Действительно, в плотной скатерти поля виднелись там и тут большие проплешины. Может, и вправду косили деревенские, а может — немец. То есть — фриц. Хотя — когда ему? Не до косьбы.

Мимо поползли приземистые темные избы, горестные в своей беззащитности, поникшие над прудом ивы. Ни огонька, ни собачьего бреха.

От деревеньки дорога пошла вниз, повеяло сыростью близкой реки.

Алексей Петрович накинул на себя солдатскую шинель, раздобытую для него Чертковым. Впрочем, на нем ни только шинель, но и гимнастерка, и штаны, и сапоги — все солдатское. И даже пилотка. Своего ничего не осталось, все за неделю скитаний по лесам превратилось в прах.

— Сож-река, — произнес кто-то.

Речку переходили вброд. Бурлила под ногами и колесами вода, заливала за голенища сапог. Алексей Петрович не успел разуться и не понимал, почему никто не разулся. Выйдя из воды, шел, чувствуя ее чугунную тяжесть в сапогах. Иногда кто-нибудь отскочит в сторонку, ляжет на спину, задерет ноги, подрыгает ими и снова в строй. Чертков предложил то же самое и Задонову.

— Легче идти будет, — пояснил он.

Но и после этой процедуры легче идти не стало. Однако постепенно привык к тому, что в сапогах хлюпает. Даже стало будто бы прохладнее натруженным ногам.

Под утро пересекли асфальтированную дорогу. Теперь ракеты взлетали и слева и справа, точно немцы обкладывали с двух сторон движущуюся на юго-восток колонну. Стало слышно погромыхивание где-то впереди.

— Фронт близко, — доверительно сообщил Чертков.

Вдруг слева и несколько сзади загрохотало, заухало, рассыпались горохом автоматные и пулеметные очереди.

Колонна пошла быстрее. Снова вошли в темный туннель из мрачно чернеющих деревьев. Иногда переходили на бег рысцой.

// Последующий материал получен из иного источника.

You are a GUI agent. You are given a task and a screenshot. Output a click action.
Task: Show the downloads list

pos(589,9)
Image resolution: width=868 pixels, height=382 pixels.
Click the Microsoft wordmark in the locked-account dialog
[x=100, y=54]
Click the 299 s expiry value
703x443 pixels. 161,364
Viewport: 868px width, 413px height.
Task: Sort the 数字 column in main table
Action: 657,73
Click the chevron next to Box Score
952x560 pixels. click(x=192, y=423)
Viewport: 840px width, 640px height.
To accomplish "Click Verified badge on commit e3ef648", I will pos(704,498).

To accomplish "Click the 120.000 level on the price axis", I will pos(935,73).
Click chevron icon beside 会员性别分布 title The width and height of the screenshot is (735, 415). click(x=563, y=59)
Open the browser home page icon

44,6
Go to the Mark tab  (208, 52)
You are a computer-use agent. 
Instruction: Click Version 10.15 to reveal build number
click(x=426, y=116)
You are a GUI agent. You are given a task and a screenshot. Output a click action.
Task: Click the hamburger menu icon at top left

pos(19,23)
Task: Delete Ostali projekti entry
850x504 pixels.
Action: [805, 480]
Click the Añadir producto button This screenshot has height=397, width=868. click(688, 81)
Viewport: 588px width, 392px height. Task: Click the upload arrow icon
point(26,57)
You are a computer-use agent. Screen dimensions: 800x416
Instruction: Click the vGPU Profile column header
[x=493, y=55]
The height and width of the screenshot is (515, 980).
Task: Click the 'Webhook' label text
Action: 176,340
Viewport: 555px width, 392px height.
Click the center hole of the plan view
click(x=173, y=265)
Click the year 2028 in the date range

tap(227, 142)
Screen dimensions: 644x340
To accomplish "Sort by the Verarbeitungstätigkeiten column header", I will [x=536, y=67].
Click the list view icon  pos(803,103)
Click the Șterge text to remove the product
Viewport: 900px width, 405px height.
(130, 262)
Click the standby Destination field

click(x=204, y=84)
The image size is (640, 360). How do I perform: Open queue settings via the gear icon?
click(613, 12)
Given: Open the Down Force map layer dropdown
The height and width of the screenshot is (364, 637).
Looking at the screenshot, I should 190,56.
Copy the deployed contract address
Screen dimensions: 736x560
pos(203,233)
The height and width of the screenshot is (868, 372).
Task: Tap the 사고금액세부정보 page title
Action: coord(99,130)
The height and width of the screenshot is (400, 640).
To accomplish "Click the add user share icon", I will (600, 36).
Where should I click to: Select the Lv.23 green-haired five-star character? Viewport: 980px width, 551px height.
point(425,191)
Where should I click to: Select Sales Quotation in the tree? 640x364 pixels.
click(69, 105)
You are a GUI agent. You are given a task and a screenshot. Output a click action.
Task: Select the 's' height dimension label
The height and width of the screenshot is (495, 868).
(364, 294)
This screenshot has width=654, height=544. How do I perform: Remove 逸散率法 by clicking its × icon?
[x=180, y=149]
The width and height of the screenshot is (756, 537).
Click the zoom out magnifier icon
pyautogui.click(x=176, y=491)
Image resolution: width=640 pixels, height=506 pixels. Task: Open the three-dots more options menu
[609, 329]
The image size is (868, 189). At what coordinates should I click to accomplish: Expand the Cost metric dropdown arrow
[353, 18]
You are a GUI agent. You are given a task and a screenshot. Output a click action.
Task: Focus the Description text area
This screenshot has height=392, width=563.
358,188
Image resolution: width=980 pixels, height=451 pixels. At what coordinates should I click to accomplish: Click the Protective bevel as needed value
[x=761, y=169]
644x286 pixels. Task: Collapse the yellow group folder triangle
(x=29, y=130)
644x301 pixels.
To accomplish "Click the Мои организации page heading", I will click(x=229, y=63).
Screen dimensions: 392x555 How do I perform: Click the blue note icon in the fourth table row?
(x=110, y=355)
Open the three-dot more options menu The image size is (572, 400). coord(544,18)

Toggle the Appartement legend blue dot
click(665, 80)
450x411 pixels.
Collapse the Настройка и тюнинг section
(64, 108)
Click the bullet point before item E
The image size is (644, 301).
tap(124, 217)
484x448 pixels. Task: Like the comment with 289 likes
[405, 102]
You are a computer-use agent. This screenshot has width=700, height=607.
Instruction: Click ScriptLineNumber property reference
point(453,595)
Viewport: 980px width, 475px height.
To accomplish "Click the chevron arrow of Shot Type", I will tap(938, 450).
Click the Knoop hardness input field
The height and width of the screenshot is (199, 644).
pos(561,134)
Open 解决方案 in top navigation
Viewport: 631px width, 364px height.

Алексей Петрович чувствовал, что еще немного такого темпа, и он не выдержит. Ноги заплетались, не хватало воздуху.

Чертков мягко, но решительно попытался забрать у него автомат, подсумок с рожками, но Алексей Петрович воспротивился. Иногда Чертков, будто невзначай, поддерживал под локоть своего подшефного — и всегда очень вовремя.

Встали. Грохот недалекого боя все усиливался. Небо расчерчивали огненные трассы. Пульсировали огни разрывов снарядов и мин. Багровое зарево вставало и ширилось, в черных облаках дыма укрывались последние звезды. Пронзительно и безостановочно гудел раненый паровоз.